2016-05-14 97 views
3

這是一個基本問題,但是,我試圖使用Apache Spark服務中Analytics上的Bluemix筆記本中Scala中的代碼檢索文件的內容,並且關於認證的錯誤不斷彈出。有人有一個用於訪問文件的Scala認證示例嗎?先謝謝你!Bluemix Apache Spark服務 - Scala - 讀取文件

我嘗試以下簡單的腳本:

val file = sc.textFile("swift://notebooks.keystone/kdd99.data") 
file.take(1) 

我也試過:

def setConfig(name:String) : Unit = { 
    val pfx = "fs.swift.service." + name 
    val conf = sc.getConf 
    conf.set(pfx + "auth.url", "hardcoded") 
    conf.set(pfx + "tenant", "hardcoded") 
    conf.set(pfx + "username", "hardcoded") 
    conf.set(pfx + "password", "hardcoded") 
    conf.set(pfx + "apikey", "hardcoded") 
    conf.set(pfx + "auth.endpoint.prefix", "endpoints") 
} 
setConfig("keystone") 

我也試着從以前的問題,這個腳本:

import scala.collection.breakOut 
val name= "keystone" 
val YOUR_DATASOURCE = """auth_url:https://identity.open.softlayer.com 
project: hardcoded 
project_id: hardcoded 
region: hardcoded 
user_id: hardcoded 
domain_id: hardcoded 
domain_name: hardcoded 
username: hardcoded 
password: hardcoded 
filename: hardcoded 
container: hardcoded 
tenantId: hardcoded 
""" 

val settings:Map[String,String] = YOUR_DATASOURCE.split("\\n"). 
    map(l=>(l.split(":",2)(0).trim(), l.split(":",2)(1).trim()))(breakOut) 

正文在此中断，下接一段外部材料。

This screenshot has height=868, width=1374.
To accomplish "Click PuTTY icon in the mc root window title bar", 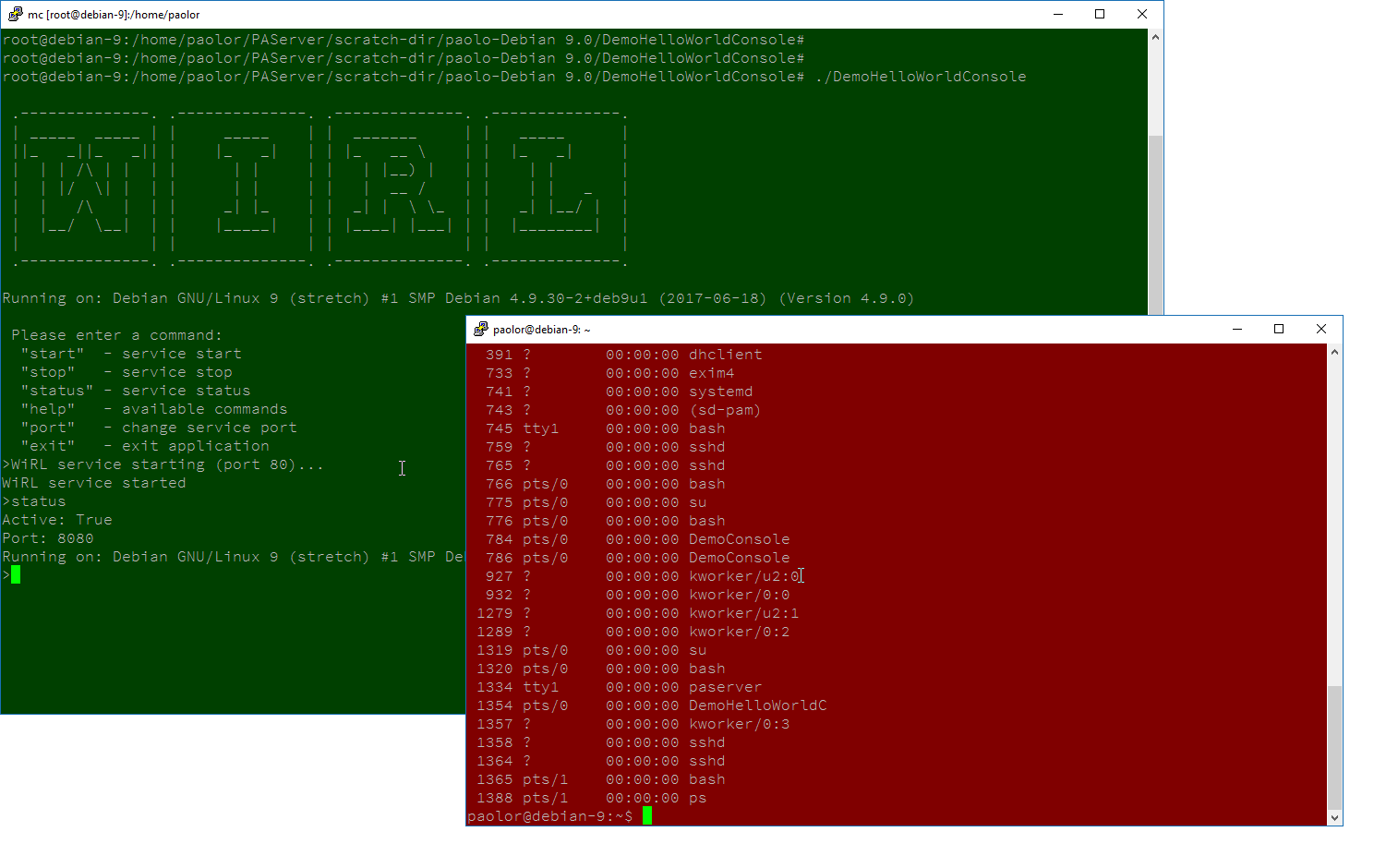I will pyautogui.click(x=15, y=14).
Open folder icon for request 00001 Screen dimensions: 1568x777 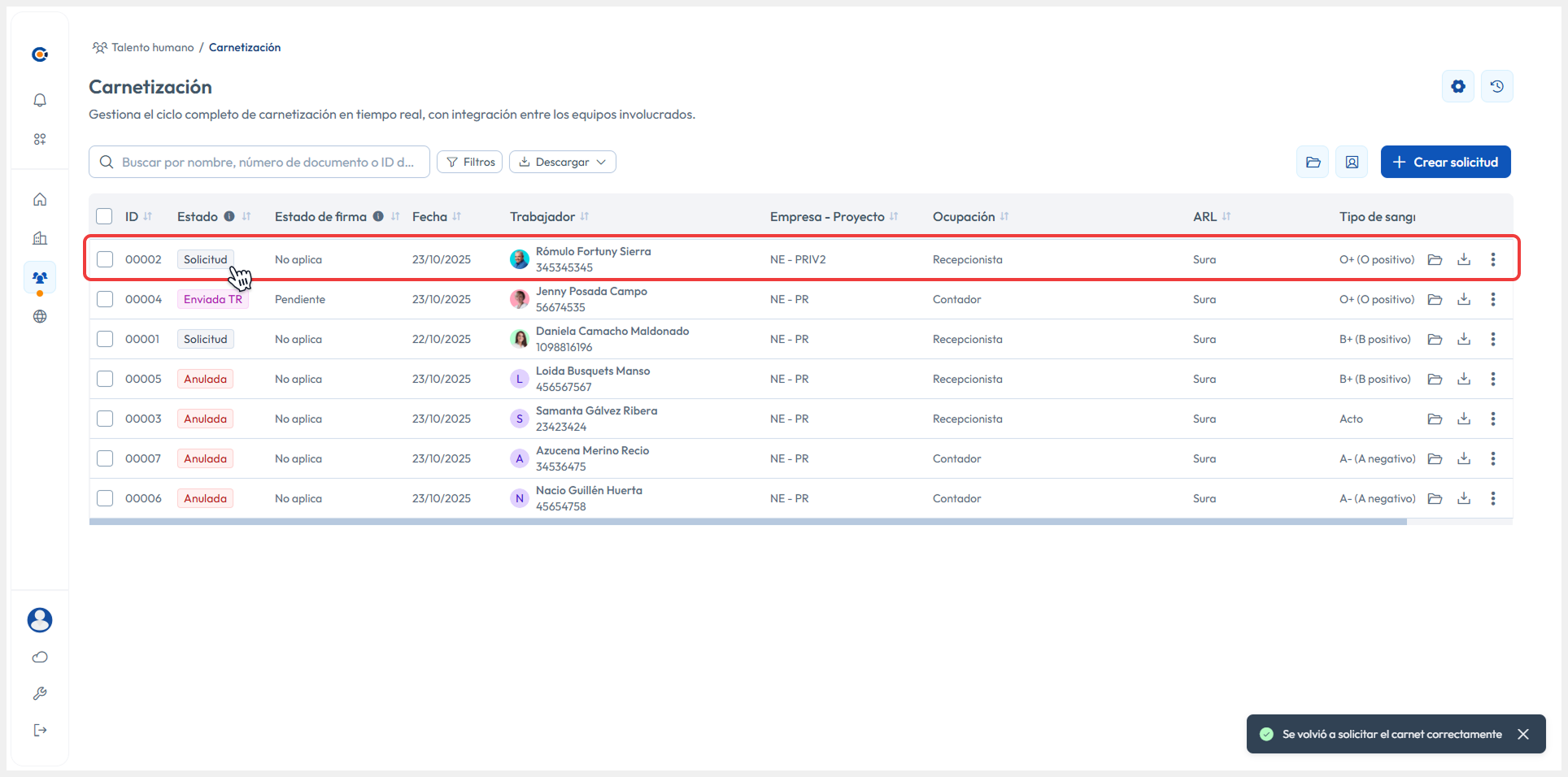[1435, 339]
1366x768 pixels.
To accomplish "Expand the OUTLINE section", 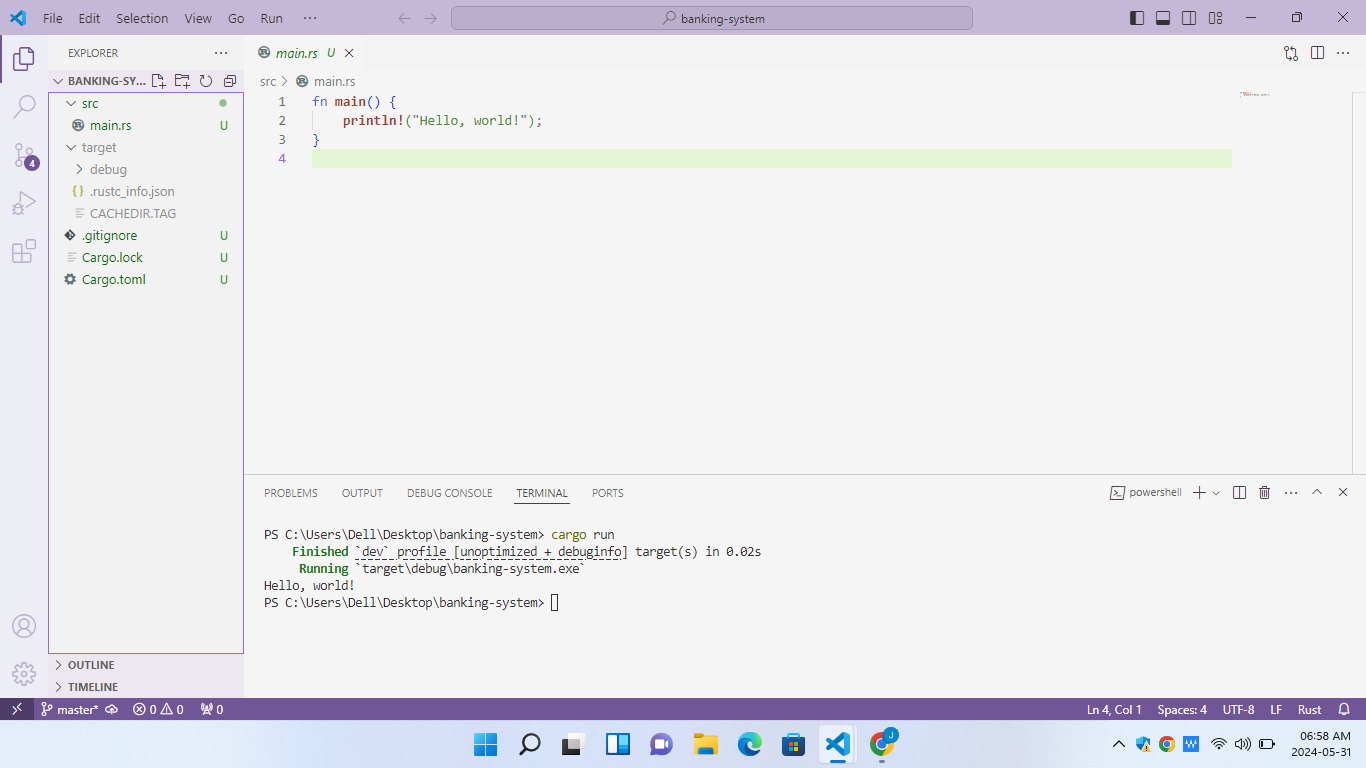I will pyautogui.click(x=90, y=665).
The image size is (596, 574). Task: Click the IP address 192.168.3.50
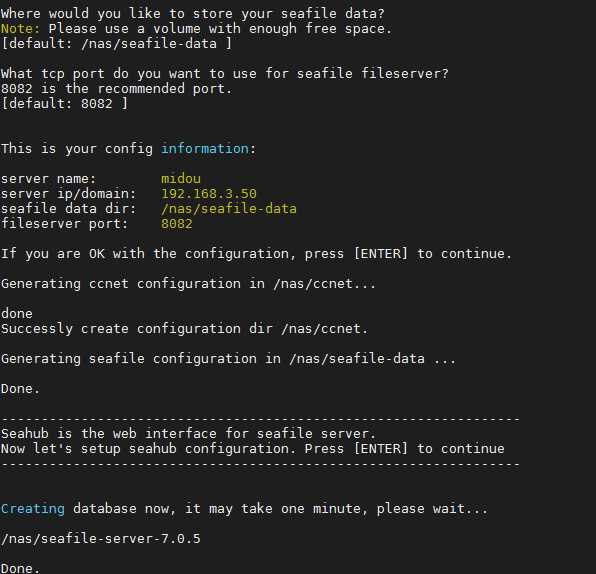click(x=209, y=193)
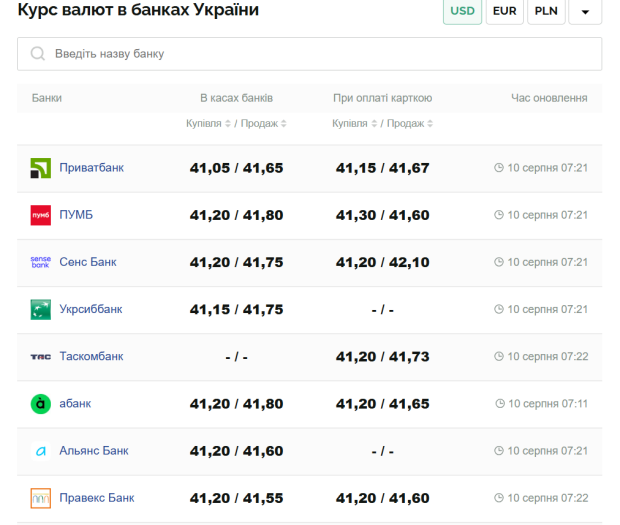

val conf = sc.getConf  conf.set("fs.swift.service.keystone.auth.url",settings.getOrElse("auth_url","")) 
conf.set("fs.swift.service.keystone.tenant", settings.getOrElse("tenantId", "")) 
conf.set("fs.swift.service.keystone.username", settings.getOrElse("username", "")) 
conf.set("fs.swift.service.keystone.password", settings.getOrElse("password", "")) 
conf.set("fs.swift.service.keystone.apikey", settings.getOrElse("password", "")) 
conf.set("fs.swift.service.keystone.auth.endpoint.prefix", "endpoints") 
println("sett: "+ settings.getOrElse("auth_url","")) 
val file = sc.textFile("swift://notebooks.keystone/kdd99.data") 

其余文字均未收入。